Wackelnde Schränke, kaputte Gläser: Ein gewaltiger Knall sorgte am späten Dienstagabend in Stuttgart für Verunsicherung. Ein Überschallflugzeug? Wohl eher nicht – die Erklärung ist viel einfacher.

Am späten Dienstagabend, gegen 23.25 Uhr, dröhnte ein gewaltiger Schlag über den Westen Stuttgarts. Schränke sollen gewackelt, sogar Gläser sollen zu Bruch gegangen sein: Das jedenfalls berichten Bewohner der Stadt in den Sozialen Medien. Verbunden mit der Frage: Was war denn das?

 

Ungewöhnlich lauter Knall

Dabei ist die Antwort offenbar recht einfach, denn zu diesem Zeitpunkt tobte ein Gewitter über der Landeshauptstadt. Nur: Der Knall war wohl so laut und ungewöhnlich, dass viele Bewohner das Geräusch nicht mit einer natürlichen Ursache, also dem Gewitter, in Verbindung brachten. Und zersprungene Gläser nur wegen eines Gewitters – kann das überhaupt sein? Dass es bei Blitz und Donner auch in einer Wohnung richtig scheppern kann, ist für Uwe Schickedanz, den Leiter des Stuttgarter Regionalbüros des Deutschen Wetterdienstes, kein Hirngespinst: „Es ist vorstellbar, dass der nahe Einschlag eines Blitzes so etwas in einem sehr begrenzten Raum von deutlich unter 100 Metern Radius auslösen kann.“

Zusammen mit seinen Mitarbeiterinnen und Mitarbeitern beobachtete der Meteorologe bereits am Dienstagnachmittag „eine hohe Blitzdichte über Frankreich“. Das bedeute auch immer hohe Stromstärken bei den Blitzen.
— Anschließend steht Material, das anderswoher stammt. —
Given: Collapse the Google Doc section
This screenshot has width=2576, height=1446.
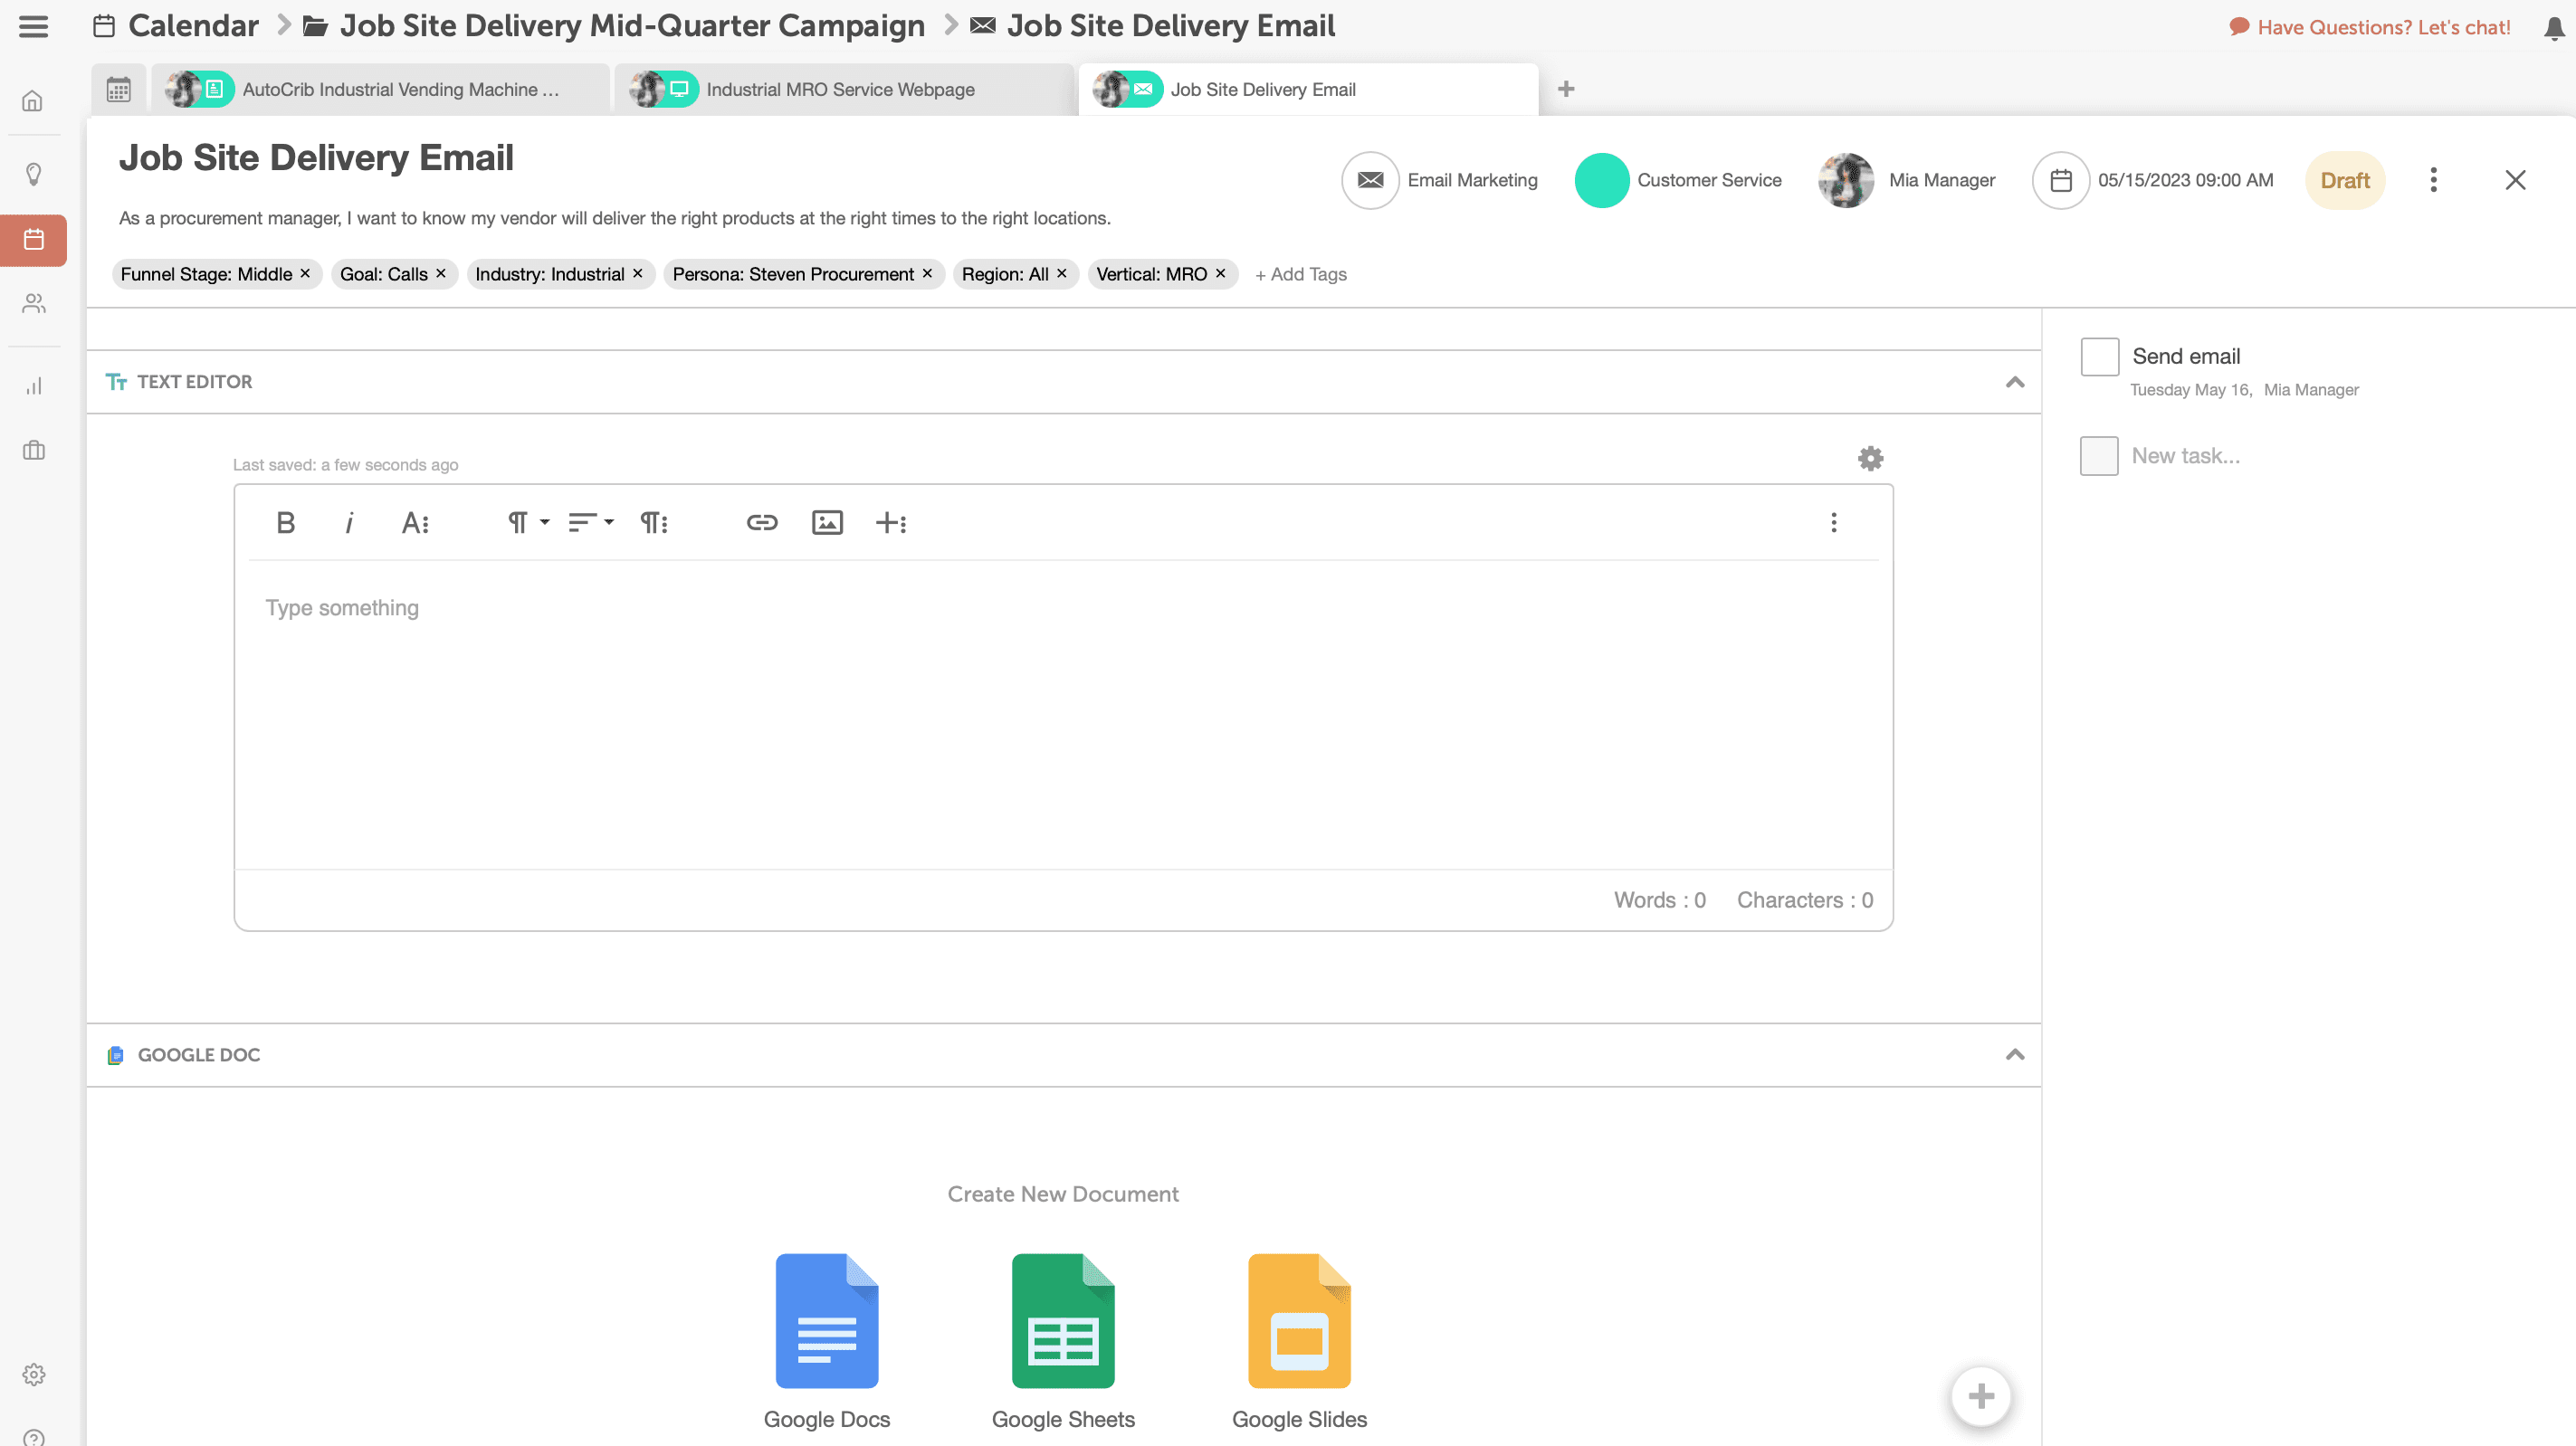Looking at the screenshot, I should point(2015,1054).
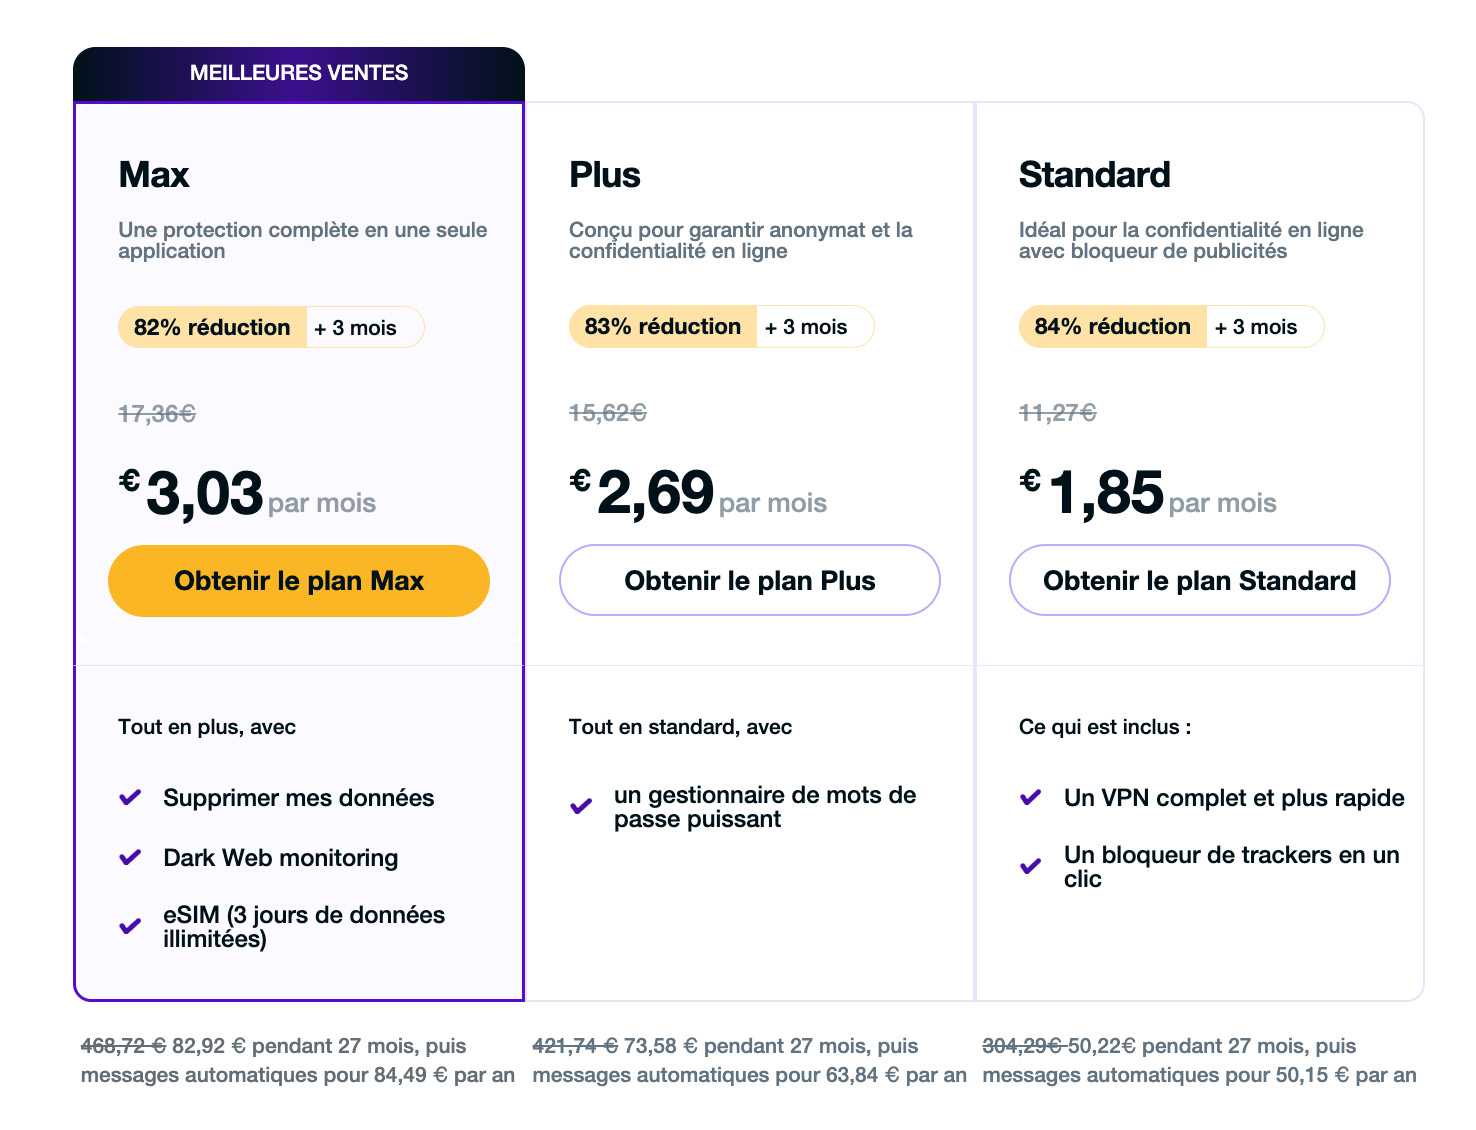Click the 82% réduction badge on Max plan
Image resolution: width=1476 pixels, height=1130 pixels.
click(211, 327)
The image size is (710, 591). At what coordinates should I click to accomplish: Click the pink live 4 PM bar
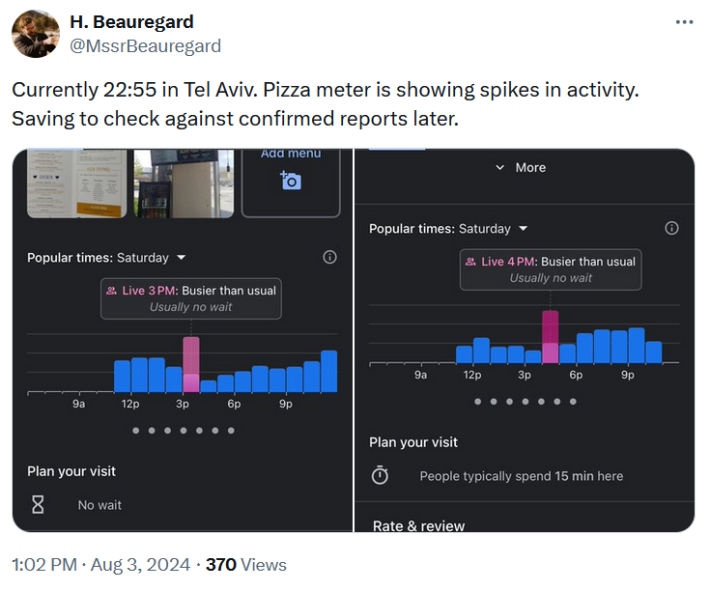pyautogui.click(x=550, y=337)

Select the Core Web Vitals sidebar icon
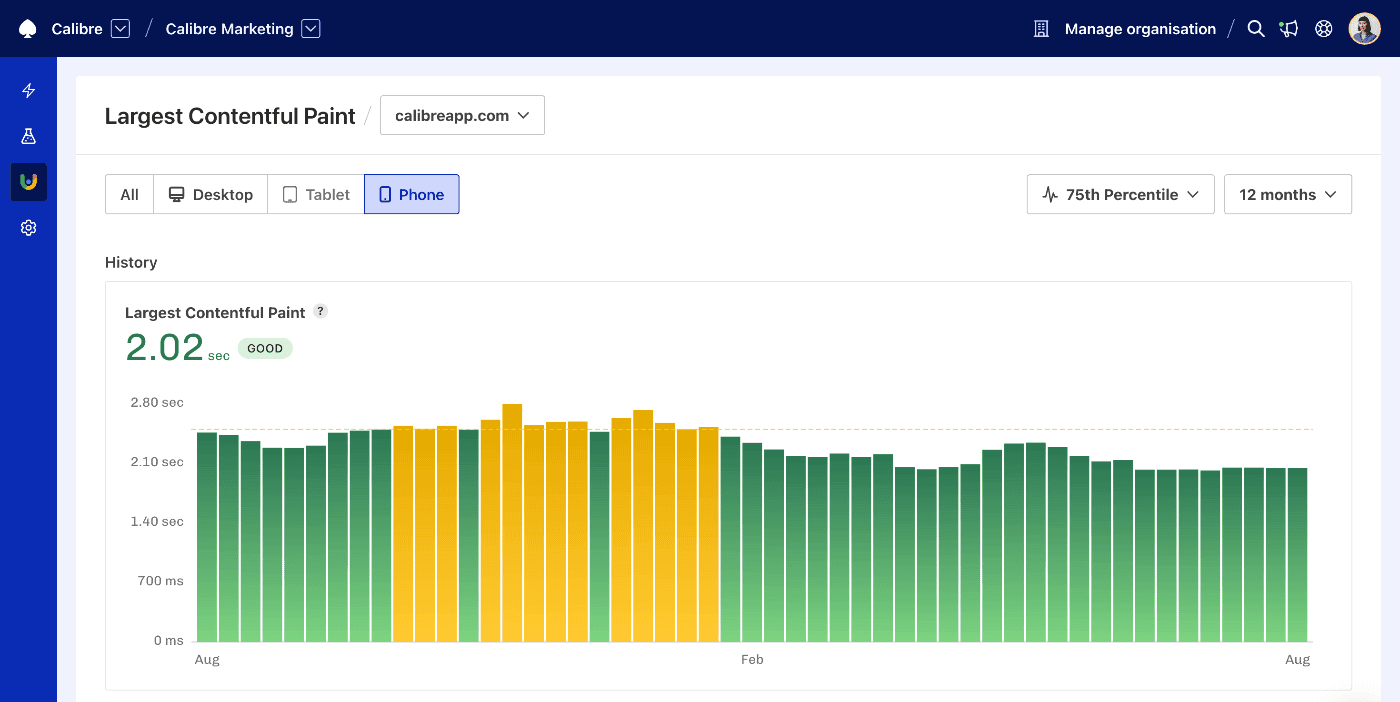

Insgesamt schlug eine Fülle von Blitzen während des Dienstagabends und der Nacht im Südwesten ein. Ein Schwerpunkt ist auf Karten mit Blitzeinschlägen im Raum Rottenburg/Neckar, südlich von Reutlingen und im Großraum Ulm zu erkennen. Ein Naturspektakel – und manchmal eben ein sehr lautes.

Elektrische Spannung entlädt sich schlagartig

Das liegt an der gewaltigen Energie, die sich schlagartig mit den Blitzen entlädt. Weil die Tröpfchen in Regenwolken ständig in Bewegung sind, reiben sie aneinander und laden sich elektrisch auf. Der obere Teil einer Wolke ist elektrisch positiv geladen, der untere negativ. Dies führt zu einer elektrischen Spannung, die sich dann entlädt, wenn sie sehr hoch ist. „In diesem Moment fließt sehr viel elektrischer Strom. Der Blitzkanal, also dessen Weg von der Wolke zur Erde, wird extrem heiß. Diese Hitze lässt den Blitz so weiß leuchten“, erklärt Uwe Schickedanz.

Zwischen Wolken entstehende Blitze nennen Meteorologen auch Wetterleuchten. Sie breiten sich horizontal aus – erleuchten also den Himmel in der Breite. Anders ist es bei Blitzen, die zwischen Wolken und der Erde entstehen. Sie erleuchten den Himmel vertikal, also von oben nach unten. Und diese Blitze sind, so Schickedanz, „die gefährlichen“.

Blitzt es, erhitzt sich die Luft im Umfeld schlagartig bis auf 30 000 Grad. Die Luft um den Blitzkanal dehnt sich wegen der Hitze wie bei einer Explosion plötzlich aus. Dies führt zu zwei Phänomen: dem sichtbaren Blitz und dem hörbaren Donner.

Weil Licht schneller als Schall ist, hört man den Donner später

Während ein Blitz mit Lichtgeschwindigkeit zur Erde rast, also mit 300 000 Kilometern pro Sekunde, breitet sich der Schall des Donners mit 330 Metern pro Sekunde aus. Weil das Licht extrem viel schneller als Schall ist, wird der von den Menschen später wahrgenommen. Dabei gilt: Je weiter vom Beobachter entfernt es blitzt, desto später kommt der Donner beim Betrachter an.

Weltweit die meisten Gewitter gibt es in den Tropen. In Deutschland schlagen die meisten Blitze in Bayern und Baden-Württemberg ein, was auf die Großwetterlagen zurückzuführen ist, die sich durch die Gebirge und sie bedingende Temperaturgefälle aufbauen. Insgesamt, so haben Meteorologen beobachtet, schlagen Blitze häufiger in größeren Städten ein. Ursache dafür ist, dass sich in Ballungsgebieten eine größere Hitze bildet, die zu mehr Energie in der Atmosphäre führt.